- Pixel coordinate grounding data -
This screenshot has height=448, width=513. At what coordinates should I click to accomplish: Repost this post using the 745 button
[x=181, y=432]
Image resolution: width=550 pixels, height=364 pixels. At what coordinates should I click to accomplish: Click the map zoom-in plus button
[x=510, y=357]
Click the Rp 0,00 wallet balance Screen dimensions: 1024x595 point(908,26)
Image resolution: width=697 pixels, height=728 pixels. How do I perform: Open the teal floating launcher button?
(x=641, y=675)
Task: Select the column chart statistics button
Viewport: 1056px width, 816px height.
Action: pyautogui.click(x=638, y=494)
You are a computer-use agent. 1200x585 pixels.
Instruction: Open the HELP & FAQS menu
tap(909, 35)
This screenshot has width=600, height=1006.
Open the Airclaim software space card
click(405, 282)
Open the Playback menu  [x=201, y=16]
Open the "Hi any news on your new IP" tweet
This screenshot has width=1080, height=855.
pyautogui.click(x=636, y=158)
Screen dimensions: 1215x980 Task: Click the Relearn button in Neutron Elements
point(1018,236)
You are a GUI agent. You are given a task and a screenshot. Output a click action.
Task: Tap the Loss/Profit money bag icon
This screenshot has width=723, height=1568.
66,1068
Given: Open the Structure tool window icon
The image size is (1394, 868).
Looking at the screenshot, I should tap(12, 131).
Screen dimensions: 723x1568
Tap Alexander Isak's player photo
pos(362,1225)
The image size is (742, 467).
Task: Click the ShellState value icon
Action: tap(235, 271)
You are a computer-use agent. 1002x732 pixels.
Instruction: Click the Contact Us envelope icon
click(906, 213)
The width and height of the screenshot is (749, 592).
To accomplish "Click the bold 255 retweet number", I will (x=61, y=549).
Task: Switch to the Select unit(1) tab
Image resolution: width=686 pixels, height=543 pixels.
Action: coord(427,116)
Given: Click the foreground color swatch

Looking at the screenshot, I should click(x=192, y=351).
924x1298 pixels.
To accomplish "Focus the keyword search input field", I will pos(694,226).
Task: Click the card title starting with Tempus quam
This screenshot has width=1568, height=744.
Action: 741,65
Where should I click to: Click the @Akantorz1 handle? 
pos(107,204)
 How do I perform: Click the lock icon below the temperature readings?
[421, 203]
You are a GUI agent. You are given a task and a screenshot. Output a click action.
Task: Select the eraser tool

- Task objective -
Each line above must be retyped exactly.

- Exercise solution -
This screenshot has height=448, width=513. At what coordinates should I click to accomplish: Repost this post using the 745 button
[x=181, y=432]
Image resolution: width=550 pixels, height=364 pixels. At what coordinates should I click to accomplish: Click the map zoom-in plus button
[x=510, y=357]
Click the Rp 0,00 wallet balance Screen dimensions: 1024x595 point(908,26)
Image resolution: width=697 pixels, height=728 pixels. How do I perform: Open the teal floating launcher button?
(x=641, y=675)
Task: Select the column chart statistics button
Viewport: 1056px width, 816px height.
Action: pyautogui.click(x=638, y=494)
You are a computer-use agent. 1200x585 pixels.
Instruction: Open the HELP & FAQS menu
tap(909, 35)
This screenshot has width=600, height=1006.
Open the Airclaim software space card
click(405, 282)
Open the Playback menu  [x=201, y=16]
Open the "Hi any news on your new IP" tweet
This screenshot has width=1080, height=855.
pyautogui.click(x=636, y=158)
Screen dimensions: 1215x980 Task: Click the Relearn button in Neutron Elements
point(1018,236)
You are a GUI agent. You are given a task and a screenshot. Output a click action.
Task: Tap the Loss/Profit money bag icon
This screenshot has width=723, height=1568.
66,1068
Given: Open the Structure tool window icon
The image size is (1394, 868).
Looking at the screenshot, I should tap(12, 131).
Screen dimensions: 723x1568
Tap Alexander Isak's player photo
pos(362,1225)
The image size is (742, 467).
Task: Click the ShellState value icon
Action: tap(235, 271)
You are a computer-use agent. 1002x732 pixels.
Instruction: Click the Contact Us envelope icon
click(906, 213)
The width and height of the screenshot is (749, 592).
To accomplish "Click the bold 255 retweet number", I will (x=61, y=549).
Task: Switch to the Select unit(1) tab
Image resolution: width=686 pixels, height=543 pixels.
Action: coord(427,116)
Given: Click the foreground color swatch

Looking at the screenshot, I should click(x=192, y=351).
924x1298 pixels.
To accomplish "Focus the keyword search input field", I will pos(694,226).
Task: Click the card title starting with Tempus quam
This screenshot has width=1568, height=744.
Action: 741,65
Where should I click to: Click the @Akantorz1 handle? 
pos(107,204)
 How do I perform: Click the lock icon below the temperature readings?
[421, 203]
You are a GUI agent. You are given a task and a screenshot. Output a click action.
Task: Select the eraser tool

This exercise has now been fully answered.